** WHAT IS EXPECTED **
Find "Given: Open the three-dots options menu icon" in the entries below; copy that line through the last, exactly, with no pictures.

** SOURCE RECORDS **
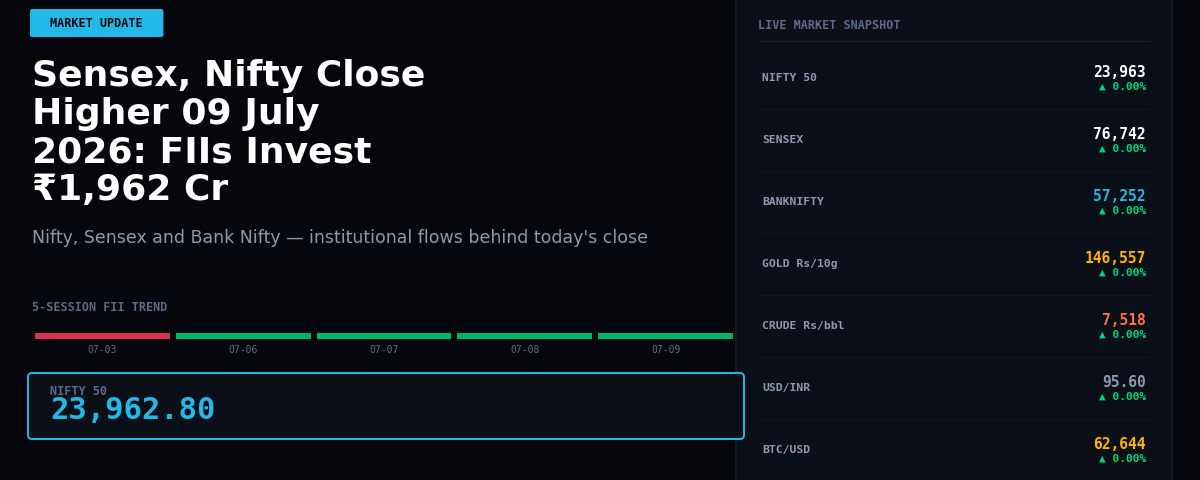
Task: Click the up arrow beneath CRUDE 7,518
Action: [1103, 335]
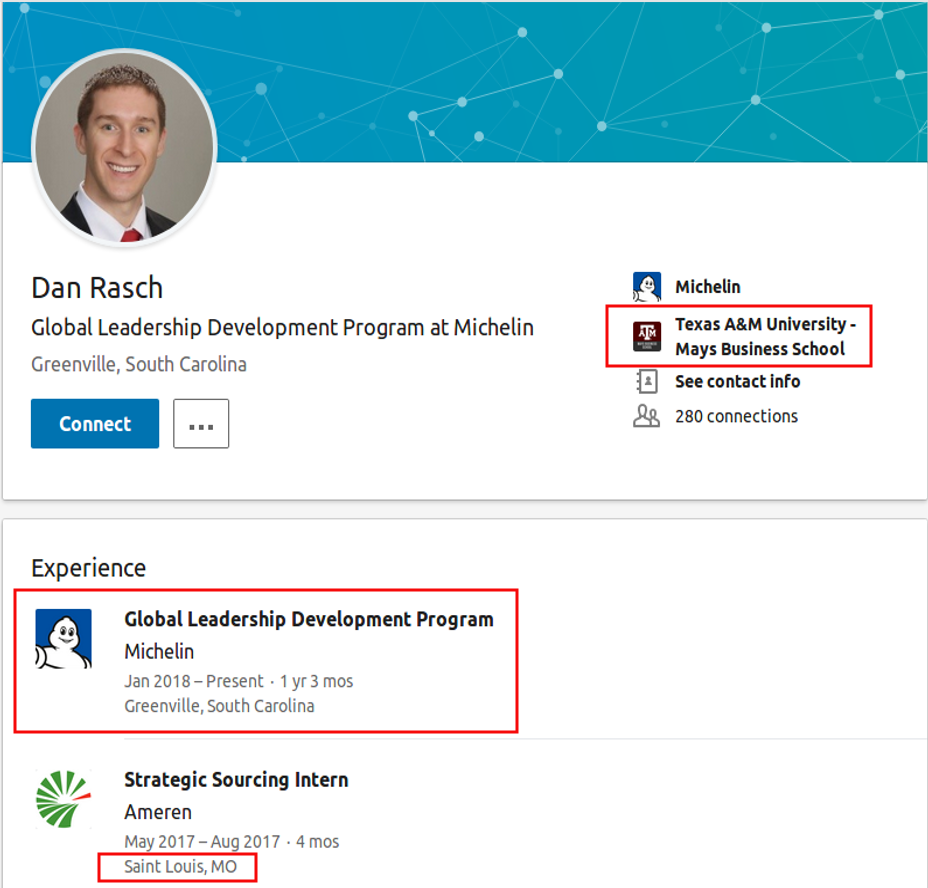Open the See contact info link
Screen dimensions: 928x888
coord(737,382)
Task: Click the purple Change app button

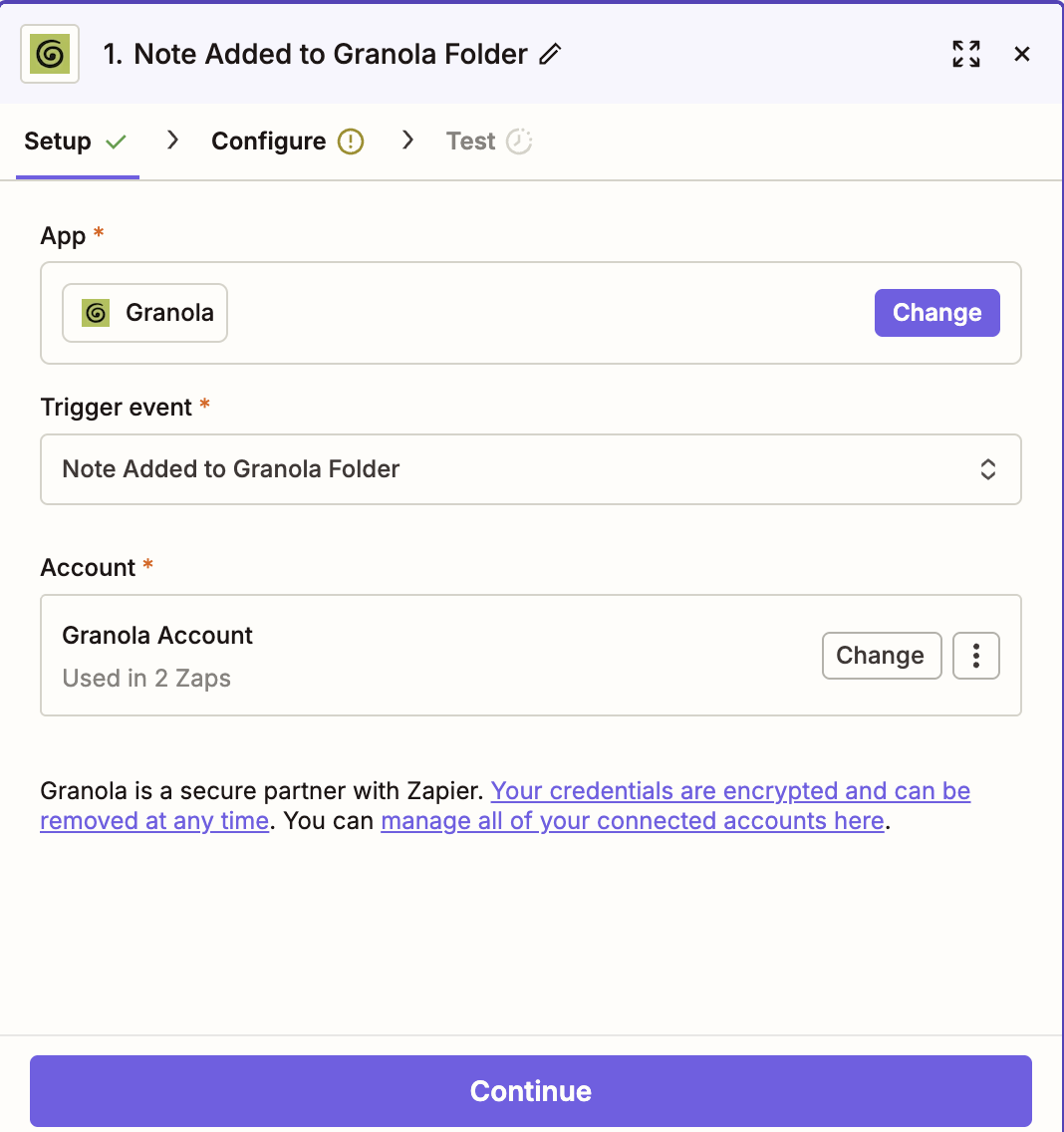Action: point(936,313)
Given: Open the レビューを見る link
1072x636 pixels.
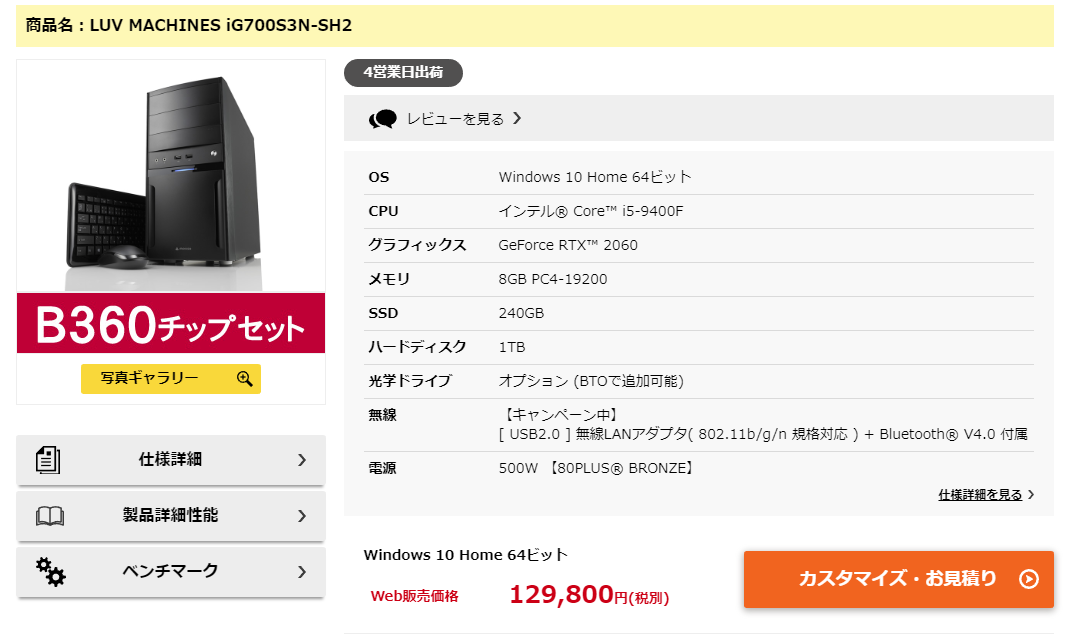Looking at the screenshot, I should [x=455, y=119].
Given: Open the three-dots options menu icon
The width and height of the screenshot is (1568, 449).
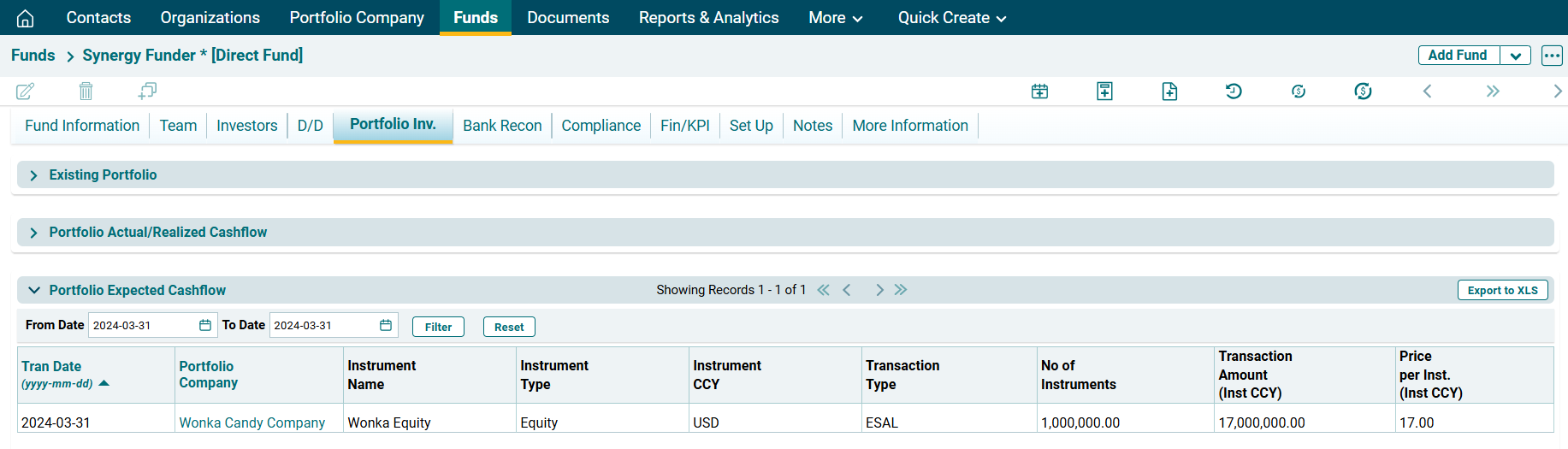Looking at the screenshot, I should tap(1552, 56).
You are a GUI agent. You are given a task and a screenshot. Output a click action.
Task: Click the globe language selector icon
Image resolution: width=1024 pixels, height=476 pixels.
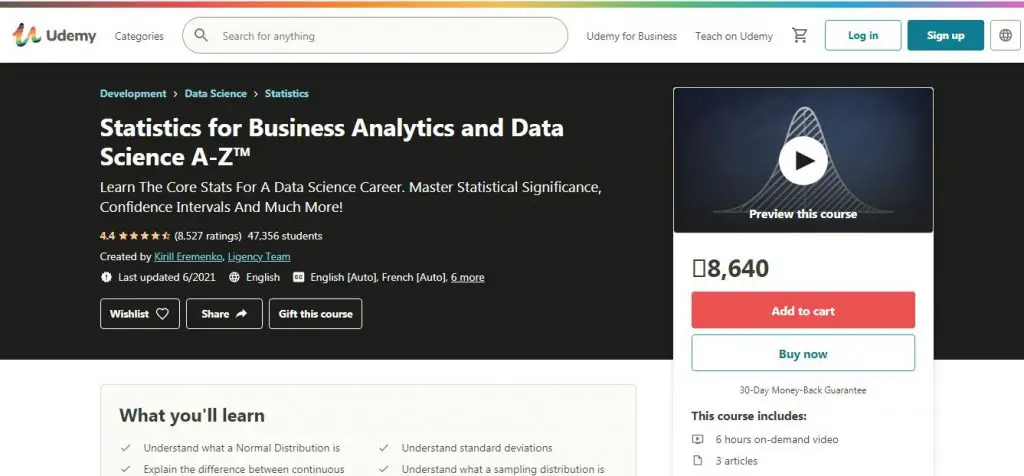(x=1005, y=36)
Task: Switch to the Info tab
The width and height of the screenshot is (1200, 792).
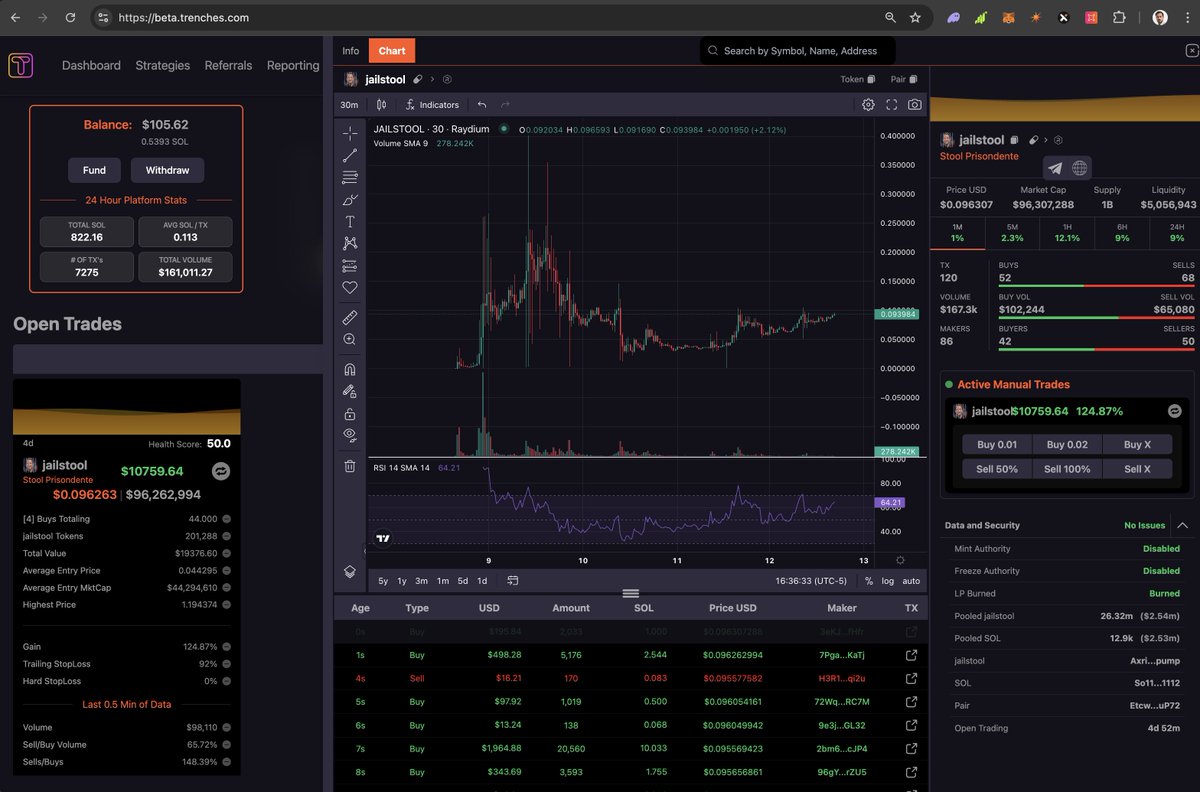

** TASK OUTPUT **
Given: Open the three-dots options menu icon
The width and height of the screenshot is (1568, 449).
Looking at the screenshot, I should tap(1552, 56).
You are a GUI agent. You are given a task and a screenshot. Output a click action.
Task: Click the globe language selector icon
Image resolution: width=1024 pixels, height=476 pixels.
(x=1005, y=36)
Task: Switch to the Info tab
The width and height of the screenshot is (1200, 792).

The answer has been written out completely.